→ **TEXT FOR ANALYSIS**
Tram stop in Melbourne

The Airport West tram terminus is a tram stop and terminus of tram Route 59 in Melbourne. The stop opened in 1992 as part of an extension from Hawker Street to serve Westfield Airport West.

== History ==
The adjacent Airport West shopping centre opened in 1976. Built and designed to serve the growing north western suburbs of Melbourne, the shopping centre quickly grew to become a busy location with many bus routes serving it.

Plans to extend the Route 59 came quickly. At the time, the route terminated 2 kilometres short of Airport West at Hawker Street. Public outcry quickly grew to extend the tram to the growing shopping centre which was reflected as the extension begun its planning in the 1988 MetPlan.

→ **RECORDED INFORMATION**
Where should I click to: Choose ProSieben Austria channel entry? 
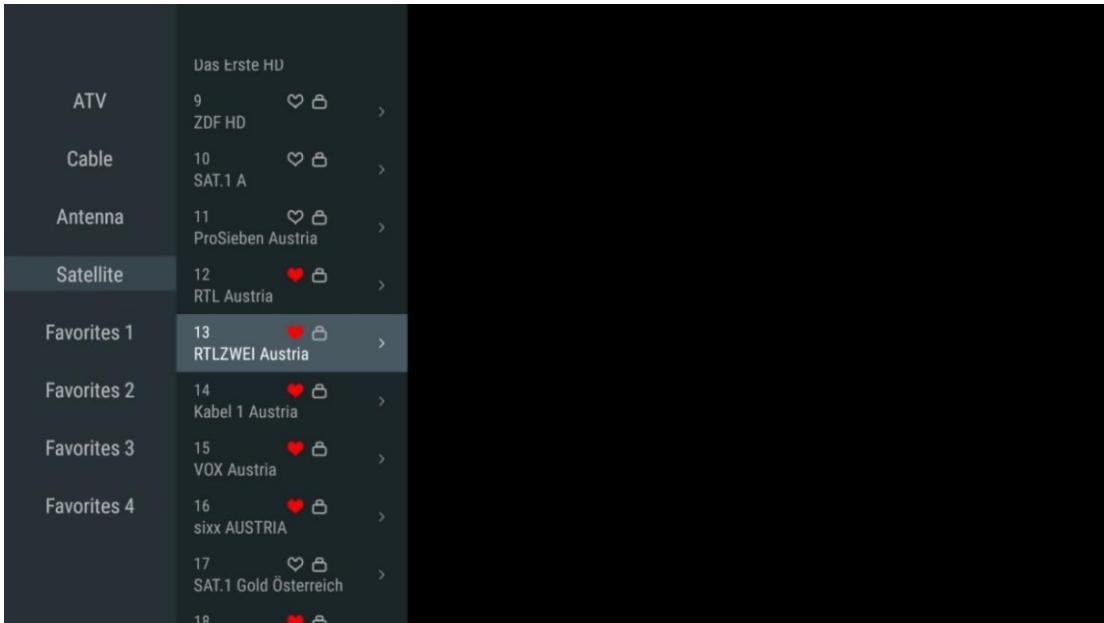291,227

→ **BRIEF A**
Copy the Airport West tram stop text from "Tram stop in" to "routes serving it.", switching "shopping centre" to "shopping mall" each time it appears.
→ **BRIEF B**
Proceed with the text about the Airport West tram stop, picking up after its last sentence.

→ **ANSWER A**
Tram stop in Melbourne

The Airport West tram terminus is a tram stop and terminus of tram Route 59 in Melbourne. The stop opened in 1992 as part of an extension from Hawker Street to serve Westfield Airport West.

== History ==
The adjacent Airport West shopping mall opened in 1976. Built and designed to serve the growing north western suburbs of Melbourne, the shopping mall quickly grew to become a busy location with many bus routes serving it.

→ **ANSWER B**
Funding was allocated to the extension in the 1991 state budget by the Kirner labor government. Many were skeptical about the extension however, funding was allocated at a time when Victoria was in an economic recession. The Kirner government wanted the project completed before the 1992 state election, fearing that a victorious liberal government would cancel the project.

Construction of the extension began in early 1992 with preliminary works underway by May 1992. The extension alongside the Airport West stop opened on 22 December 1992 at a cost of $4.9 million.

The extension opened during a time of renewed tram construction in Melbourne, other extensions around the time were along the Burwood Highway and Plenty Road.